Key Takeaways
- Disruptions to the Suez and Panama canals have driven up shipping prices since late October, potentially raising costs for U.S. retailers that sell a lot of imported goods.
- Those price increases could stoke inflation as companies pass higher costs on to customers.
- The disruptions are not nearly as severe as those caused by the pandemic.
Ongoing disruptions at two major shipping chokepoints—the Suez Canal and the Panama Canal, could raise prices for some U.S. retailers, some of whom could pass their costs on to customers.
What’s Happening With The Canals?
Supply chain snarls are making cargo shipping more costly: shipping container rates have nearly tripled since late October, when Houthi rebels in Yemen began attacking vessels in the Red Sea, according to the Drewry Container Index.
At the same time, a drought in Panama is reducing the capacity of the Panama Canal, and both crises threaten to raise costs for companies that sell a lot of stuff imported from overseas, analysts at investment firm Wedbush Securities said in a commentary Monday.
Why Does It Matter To You?
Retailers that rely on imports, including Floor & Decor (FND) Best Buy (BBY), Wayfair (W), and RH (RH), the company formerly known as Restoration Hardware, could all see their profit margins squeezed, and in some cases would raise prices, Wedbush analysts said.
While the impact has been limited so far and has hit Europe harder than the U.S., the disruptions could deal a major setback to the U.S. economy if they drag on for a long time, analysts at several firms said.
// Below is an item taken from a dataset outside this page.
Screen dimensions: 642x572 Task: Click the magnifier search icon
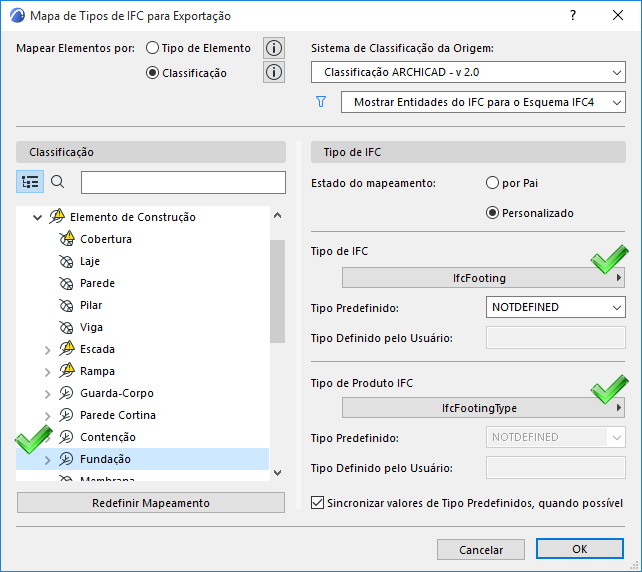coord(57,182)
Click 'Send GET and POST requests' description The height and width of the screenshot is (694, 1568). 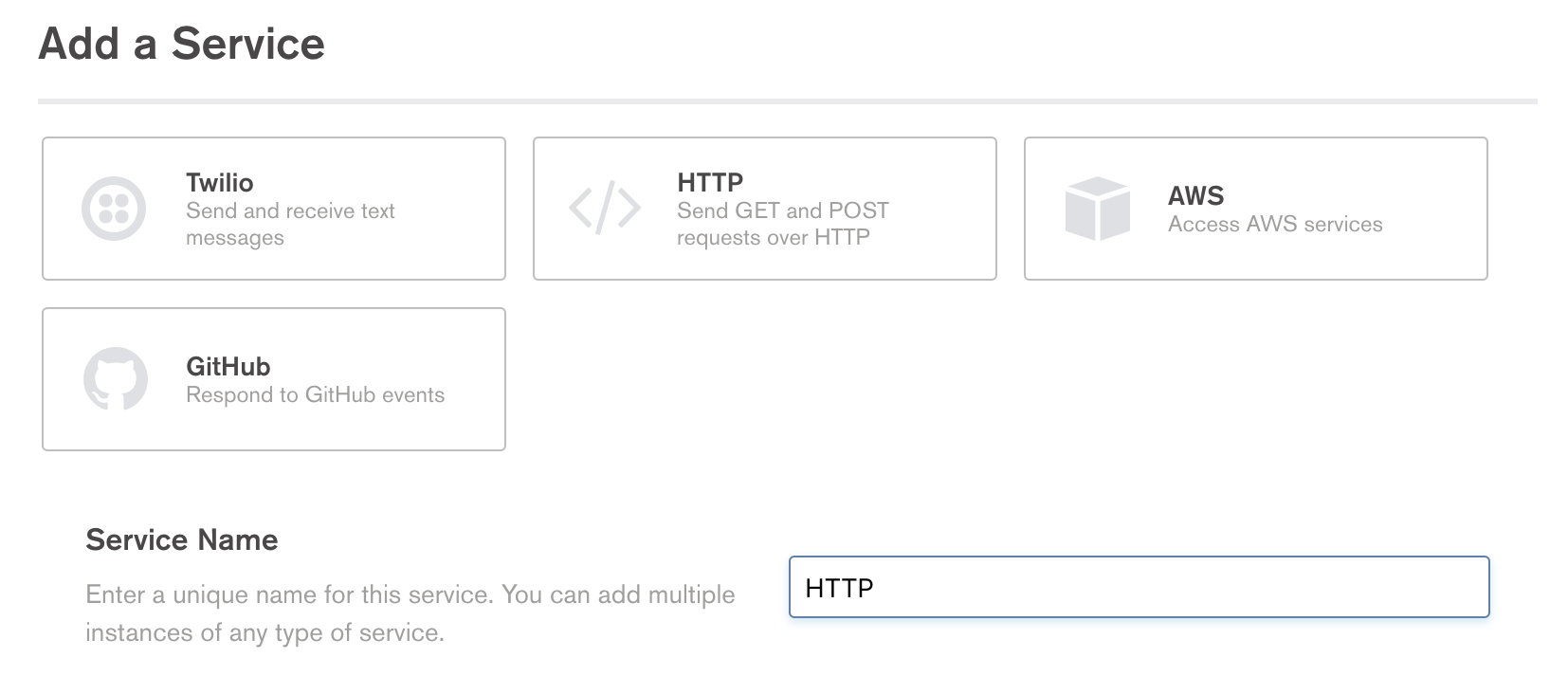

Supply chain disruptions from the COVID-19 pandemic were a major reason inflation flared up in 2022, and the end of those disruptions helped push inflation back down over the last year. Shipping snarls could hinder that recovery.
“The impact to supply chains and shipping costs have widespread implications,” Candace Browning, head of global research at Bank of America, said in a commentary. “As more traffic is being rerouted away from the Suez Canal, shipping costs are rising, posing inflationary risks.”
How Bad Could It Get?
Its likely not as severe as the massive disruptions, and surge of inflation from COVID-19, analysts said.
“These effects may impact global supply chains, but it shouldn’t be anything like as bad as seen during the pandemic when Covid snarled up the entire end-to-end supply chain,” Simon Heaney, senior manager of container research at Drewery, said in a commentary last week.
Not only did the pandemic lockdowns cause shipping delays, people shifted their spending to buy stuff rather than services since restaurants and other businesses were closed. It was a combination that stoked inflation to the highest in four decades and that’s unlikely to happen again.
“These days demand is much more pedestrian now that government stimulus has wound down and spending habits have reverted back to services as we’ve all been let out to play,” Heaney said.
Still, higher shipping costs could fuel at least some price increases, even if it’s not as severe as the pandemic era.
“We must acknowledge that higher shipping rates could reignite inflation if these costs are passed on to consumers,” Wedbush analysts said.